- Task inputs -

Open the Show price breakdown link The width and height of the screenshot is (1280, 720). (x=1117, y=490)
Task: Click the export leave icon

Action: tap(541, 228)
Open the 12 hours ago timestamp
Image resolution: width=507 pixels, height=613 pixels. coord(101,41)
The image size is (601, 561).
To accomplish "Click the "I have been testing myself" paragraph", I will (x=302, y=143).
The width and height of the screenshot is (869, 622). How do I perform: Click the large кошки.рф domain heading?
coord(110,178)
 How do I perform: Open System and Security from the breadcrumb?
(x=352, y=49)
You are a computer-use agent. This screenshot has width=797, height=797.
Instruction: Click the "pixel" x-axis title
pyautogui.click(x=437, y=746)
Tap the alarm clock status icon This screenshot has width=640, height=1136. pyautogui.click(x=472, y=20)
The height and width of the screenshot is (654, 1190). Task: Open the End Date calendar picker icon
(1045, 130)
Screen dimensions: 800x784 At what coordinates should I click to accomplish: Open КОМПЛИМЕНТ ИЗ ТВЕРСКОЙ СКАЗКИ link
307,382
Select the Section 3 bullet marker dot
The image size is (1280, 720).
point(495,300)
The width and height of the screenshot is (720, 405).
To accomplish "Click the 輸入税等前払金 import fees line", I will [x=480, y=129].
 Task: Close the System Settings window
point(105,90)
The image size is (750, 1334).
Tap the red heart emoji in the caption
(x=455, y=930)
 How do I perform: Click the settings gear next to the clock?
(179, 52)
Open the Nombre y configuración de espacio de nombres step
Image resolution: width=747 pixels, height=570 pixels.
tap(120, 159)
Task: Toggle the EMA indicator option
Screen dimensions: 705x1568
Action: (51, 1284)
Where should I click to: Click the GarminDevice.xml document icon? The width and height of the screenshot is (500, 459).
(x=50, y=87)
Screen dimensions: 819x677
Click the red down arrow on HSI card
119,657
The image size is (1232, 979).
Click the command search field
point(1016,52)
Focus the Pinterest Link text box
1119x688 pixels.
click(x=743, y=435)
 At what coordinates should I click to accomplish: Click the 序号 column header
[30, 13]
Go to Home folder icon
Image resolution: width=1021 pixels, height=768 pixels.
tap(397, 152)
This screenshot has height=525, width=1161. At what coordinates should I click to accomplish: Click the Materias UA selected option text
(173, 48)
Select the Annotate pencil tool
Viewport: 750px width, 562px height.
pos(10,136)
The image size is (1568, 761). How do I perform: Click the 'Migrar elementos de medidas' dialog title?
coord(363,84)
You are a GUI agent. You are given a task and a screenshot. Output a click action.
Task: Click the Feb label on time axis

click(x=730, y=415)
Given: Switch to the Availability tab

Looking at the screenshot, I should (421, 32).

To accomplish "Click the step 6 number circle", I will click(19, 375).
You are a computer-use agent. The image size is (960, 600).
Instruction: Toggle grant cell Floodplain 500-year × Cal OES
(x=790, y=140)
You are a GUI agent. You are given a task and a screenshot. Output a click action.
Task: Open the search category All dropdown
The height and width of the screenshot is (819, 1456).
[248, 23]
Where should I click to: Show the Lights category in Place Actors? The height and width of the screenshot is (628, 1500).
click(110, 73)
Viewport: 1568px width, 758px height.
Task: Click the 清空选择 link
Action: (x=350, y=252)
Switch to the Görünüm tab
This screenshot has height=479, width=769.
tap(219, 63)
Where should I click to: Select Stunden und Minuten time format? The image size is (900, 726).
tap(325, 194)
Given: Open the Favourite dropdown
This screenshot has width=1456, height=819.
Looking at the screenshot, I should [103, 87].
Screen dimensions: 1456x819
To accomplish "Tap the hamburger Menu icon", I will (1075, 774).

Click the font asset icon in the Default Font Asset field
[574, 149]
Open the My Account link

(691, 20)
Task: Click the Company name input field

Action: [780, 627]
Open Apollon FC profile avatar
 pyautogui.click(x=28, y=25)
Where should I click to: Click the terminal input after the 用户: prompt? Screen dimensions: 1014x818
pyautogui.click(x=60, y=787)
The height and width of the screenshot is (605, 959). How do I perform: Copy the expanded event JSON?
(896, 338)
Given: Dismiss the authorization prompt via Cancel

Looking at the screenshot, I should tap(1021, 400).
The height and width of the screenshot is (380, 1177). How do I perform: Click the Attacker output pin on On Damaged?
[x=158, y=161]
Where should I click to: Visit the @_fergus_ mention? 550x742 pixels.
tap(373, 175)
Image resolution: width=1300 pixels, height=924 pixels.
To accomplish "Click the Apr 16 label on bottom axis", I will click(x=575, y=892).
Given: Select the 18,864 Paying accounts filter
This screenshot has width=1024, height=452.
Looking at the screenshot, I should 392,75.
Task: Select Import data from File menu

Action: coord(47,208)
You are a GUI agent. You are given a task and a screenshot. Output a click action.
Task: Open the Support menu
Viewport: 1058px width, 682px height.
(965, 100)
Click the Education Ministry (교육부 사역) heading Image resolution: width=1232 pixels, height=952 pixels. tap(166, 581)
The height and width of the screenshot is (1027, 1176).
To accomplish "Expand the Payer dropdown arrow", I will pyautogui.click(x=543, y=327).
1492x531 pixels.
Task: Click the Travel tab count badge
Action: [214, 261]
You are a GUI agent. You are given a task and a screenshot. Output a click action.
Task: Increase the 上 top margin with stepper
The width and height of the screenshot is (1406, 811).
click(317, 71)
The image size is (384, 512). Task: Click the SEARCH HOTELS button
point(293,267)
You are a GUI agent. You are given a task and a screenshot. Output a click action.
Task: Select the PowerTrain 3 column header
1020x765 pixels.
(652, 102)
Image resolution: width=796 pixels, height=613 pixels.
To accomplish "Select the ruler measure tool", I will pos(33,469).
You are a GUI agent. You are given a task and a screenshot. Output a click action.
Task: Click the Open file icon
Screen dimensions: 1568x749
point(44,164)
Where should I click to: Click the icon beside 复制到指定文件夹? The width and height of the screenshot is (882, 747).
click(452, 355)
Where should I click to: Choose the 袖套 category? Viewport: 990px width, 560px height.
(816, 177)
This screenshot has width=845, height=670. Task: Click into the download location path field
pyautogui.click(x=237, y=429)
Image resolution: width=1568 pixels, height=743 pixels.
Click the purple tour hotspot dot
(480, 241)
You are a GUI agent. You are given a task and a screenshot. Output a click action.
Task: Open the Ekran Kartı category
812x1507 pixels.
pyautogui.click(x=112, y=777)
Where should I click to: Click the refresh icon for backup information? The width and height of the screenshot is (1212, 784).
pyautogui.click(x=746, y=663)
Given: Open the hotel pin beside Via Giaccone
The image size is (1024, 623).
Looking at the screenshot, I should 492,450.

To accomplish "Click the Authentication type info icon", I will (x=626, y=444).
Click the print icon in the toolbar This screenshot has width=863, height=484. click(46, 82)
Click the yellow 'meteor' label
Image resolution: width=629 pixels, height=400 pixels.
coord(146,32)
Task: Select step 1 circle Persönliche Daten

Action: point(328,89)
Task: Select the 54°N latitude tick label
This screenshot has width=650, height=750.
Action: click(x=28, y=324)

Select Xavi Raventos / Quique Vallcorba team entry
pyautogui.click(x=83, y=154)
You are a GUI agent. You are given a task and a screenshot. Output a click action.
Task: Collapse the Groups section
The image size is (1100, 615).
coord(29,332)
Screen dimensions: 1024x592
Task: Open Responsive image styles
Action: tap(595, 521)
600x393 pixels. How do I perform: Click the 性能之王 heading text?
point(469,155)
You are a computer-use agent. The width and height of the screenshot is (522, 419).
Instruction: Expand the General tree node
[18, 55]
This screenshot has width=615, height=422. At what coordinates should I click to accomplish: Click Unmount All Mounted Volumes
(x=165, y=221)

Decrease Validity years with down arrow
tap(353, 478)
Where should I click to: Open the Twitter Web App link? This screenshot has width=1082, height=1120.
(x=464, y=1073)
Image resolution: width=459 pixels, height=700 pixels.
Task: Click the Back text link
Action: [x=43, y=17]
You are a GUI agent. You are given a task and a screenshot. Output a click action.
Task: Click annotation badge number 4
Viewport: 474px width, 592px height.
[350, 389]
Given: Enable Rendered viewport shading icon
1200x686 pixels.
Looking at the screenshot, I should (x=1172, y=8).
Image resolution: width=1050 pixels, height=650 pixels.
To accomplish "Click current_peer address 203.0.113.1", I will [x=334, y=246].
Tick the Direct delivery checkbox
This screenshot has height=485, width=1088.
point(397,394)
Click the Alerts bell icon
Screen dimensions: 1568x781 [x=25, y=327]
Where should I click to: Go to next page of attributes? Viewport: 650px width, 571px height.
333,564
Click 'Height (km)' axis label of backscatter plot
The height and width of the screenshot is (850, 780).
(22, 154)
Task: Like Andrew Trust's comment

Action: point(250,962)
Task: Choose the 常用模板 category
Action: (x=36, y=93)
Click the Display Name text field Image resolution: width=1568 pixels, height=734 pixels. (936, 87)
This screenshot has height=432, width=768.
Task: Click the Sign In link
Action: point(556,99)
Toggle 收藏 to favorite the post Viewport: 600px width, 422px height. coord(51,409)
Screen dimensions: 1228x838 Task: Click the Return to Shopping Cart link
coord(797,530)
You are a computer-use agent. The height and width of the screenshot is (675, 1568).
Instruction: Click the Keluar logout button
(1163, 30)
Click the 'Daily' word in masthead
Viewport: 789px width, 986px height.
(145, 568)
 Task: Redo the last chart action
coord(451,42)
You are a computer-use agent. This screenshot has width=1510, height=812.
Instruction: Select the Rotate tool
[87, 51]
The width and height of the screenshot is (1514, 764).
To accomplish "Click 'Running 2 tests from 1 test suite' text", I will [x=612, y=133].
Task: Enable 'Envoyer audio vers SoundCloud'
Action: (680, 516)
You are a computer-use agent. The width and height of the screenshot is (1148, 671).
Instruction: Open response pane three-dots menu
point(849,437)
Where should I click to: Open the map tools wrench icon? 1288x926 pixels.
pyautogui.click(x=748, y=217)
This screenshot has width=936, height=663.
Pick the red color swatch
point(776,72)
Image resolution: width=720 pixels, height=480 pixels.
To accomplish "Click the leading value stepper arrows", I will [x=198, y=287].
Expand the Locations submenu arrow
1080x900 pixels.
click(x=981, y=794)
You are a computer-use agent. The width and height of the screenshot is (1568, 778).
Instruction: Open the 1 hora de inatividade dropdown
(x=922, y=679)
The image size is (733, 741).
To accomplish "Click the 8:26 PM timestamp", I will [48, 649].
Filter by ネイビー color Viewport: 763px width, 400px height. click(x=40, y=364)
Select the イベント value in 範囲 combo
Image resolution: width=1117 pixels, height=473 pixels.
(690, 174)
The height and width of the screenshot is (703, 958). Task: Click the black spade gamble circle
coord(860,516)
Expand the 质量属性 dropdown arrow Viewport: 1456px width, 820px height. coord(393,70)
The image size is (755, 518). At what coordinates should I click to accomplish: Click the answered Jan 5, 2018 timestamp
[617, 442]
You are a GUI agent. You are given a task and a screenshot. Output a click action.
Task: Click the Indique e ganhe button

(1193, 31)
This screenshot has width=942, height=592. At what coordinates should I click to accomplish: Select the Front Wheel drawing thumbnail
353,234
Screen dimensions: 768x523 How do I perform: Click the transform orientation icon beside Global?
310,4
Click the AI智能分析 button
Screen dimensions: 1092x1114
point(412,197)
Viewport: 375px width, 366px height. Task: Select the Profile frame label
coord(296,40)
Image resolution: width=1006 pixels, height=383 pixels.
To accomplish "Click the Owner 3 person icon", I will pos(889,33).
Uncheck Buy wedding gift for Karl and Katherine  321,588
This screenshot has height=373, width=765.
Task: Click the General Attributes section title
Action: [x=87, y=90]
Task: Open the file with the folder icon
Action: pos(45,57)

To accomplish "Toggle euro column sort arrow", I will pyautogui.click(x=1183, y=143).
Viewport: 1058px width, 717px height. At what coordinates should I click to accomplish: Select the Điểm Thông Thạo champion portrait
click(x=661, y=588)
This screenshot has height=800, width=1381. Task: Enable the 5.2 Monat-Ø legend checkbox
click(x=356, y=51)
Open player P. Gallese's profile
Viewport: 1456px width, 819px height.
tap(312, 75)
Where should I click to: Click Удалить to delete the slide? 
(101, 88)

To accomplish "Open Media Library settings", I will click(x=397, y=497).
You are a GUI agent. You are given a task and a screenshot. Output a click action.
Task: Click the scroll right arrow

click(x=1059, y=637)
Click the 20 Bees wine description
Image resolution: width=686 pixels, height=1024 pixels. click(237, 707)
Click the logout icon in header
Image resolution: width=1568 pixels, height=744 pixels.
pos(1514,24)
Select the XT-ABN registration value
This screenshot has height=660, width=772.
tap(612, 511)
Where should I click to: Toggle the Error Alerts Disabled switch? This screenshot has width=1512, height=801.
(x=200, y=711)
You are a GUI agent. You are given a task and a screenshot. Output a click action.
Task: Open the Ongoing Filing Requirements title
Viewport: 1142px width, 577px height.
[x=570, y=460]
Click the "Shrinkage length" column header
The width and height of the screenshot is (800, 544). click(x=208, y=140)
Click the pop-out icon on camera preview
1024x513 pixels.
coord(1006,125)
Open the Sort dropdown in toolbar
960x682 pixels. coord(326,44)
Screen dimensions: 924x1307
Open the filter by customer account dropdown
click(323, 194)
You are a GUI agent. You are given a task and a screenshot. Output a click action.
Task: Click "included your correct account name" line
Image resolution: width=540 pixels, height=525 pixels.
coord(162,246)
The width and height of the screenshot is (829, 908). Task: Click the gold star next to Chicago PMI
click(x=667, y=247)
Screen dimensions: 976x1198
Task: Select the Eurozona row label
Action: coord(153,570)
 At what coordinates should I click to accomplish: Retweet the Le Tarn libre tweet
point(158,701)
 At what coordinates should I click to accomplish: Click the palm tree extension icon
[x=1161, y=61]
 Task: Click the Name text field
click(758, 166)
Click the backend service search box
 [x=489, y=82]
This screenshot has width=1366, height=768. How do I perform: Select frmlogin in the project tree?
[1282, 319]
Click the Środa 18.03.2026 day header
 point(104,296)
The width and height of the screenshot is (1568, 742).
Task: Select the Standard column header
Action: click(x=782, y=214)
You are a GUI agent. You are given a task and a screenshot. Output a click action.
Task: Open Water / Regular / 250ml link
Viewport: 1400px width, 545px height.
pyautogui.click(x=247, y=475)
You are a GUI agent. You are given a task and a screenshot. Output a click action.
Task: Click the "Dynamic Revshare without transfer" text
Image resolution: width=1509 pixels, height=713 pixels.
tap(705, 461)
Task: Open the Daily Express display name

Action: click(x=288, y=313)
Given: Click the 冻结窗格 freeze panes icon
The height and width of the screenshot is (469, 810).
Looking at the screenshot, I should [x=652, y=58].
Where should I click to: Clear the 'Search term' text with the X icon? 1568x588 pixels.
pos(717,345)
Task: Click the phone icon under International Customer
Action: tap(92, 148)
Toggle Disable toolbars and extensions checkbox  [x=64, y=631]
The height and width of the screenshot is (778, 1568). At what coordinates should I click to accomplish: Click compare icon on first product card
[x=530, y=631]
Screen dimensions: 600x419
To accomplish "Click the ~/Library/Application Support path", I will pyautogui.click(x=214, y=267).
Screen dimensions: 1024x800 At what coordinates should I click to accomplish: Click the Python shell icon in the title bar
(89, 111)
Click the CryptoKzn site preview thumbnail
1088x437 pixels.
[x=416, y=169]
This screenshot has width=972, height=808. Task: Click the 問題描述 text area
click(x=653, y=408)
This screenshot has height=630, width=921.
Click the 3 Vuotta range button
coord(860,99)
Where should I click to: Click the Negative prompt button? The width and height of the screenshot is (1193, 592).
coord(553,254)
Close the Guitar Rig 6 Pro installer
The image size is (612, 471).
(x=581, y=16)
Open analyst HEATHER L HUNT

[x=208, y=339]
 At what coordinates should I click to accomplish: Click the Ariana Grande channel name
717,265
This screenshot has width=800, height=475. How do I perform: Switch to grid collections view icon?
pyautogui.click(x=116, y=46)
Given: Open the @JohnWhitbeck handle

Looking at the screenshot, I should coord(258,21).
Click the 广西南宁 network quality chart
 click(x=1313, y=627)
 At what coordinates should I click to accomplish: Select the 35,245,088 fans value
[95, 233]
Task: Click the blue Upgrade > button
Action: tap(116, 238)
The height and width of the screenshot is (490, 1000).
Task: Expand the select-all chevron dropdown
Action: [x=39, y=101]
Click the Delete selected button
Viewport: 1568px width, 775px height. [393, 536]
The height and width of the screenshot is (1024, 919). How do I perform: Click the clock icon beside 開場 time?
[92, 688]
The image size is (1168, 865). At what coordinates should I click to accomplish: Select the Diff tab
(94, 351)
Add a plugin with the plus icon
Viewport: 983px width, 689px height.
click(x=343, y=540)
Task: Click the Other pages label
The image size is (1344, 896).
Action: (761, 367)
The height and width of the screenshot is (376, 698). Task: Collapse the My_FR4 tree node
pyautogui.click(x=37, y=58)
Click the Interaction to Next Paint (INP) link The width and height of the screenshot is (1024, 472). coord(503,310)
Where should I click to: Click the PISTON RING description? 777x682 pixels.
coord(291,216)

- What you will do -
Look above for the line holding "1200x686 pixels.", then set down exactly that line and every line after it up to and including the line holding "Toggle 收藏 to", with nothing else.

- Finished task -
1200x686 pixels.
Looking at the screenshot, I should (x=1172, y=8).
Image resolution: width=1050 pixels, height=650 pixels.
To accomplish "Click current_peer address 203.0.113.1", I will [x=334, y=246].
Tick the Direct delivery checkbox
This screenshot has height=485, width=1088.
point(397,394)
Click the Alerts bell icon
Screen dimensions: 1568x781 [x=25, y=327]
Where should I click to: Go to next page of attributes? Viewport: 650px width, 571px height.
333,564
Click 'Height (km)' axis label of backscatter plot
The height and width of the screenshot is (850, 780).
(22, 154)
Task: Like Andrew Trust's comment

Action: point(250,962)
Task: Choose the 常用模板 category
Action: (x=36, y=93)
Click the Display Name text field Image resolution: width=1568 pixels, height=734 pixels. (936, 87)
This screenshot has height=432, width=768.
Task: Click the Sign In link
Action: point(556,99)
Toggle 收藏 to favorite the post Viewport: 600px width, 422px height. coord(51,409)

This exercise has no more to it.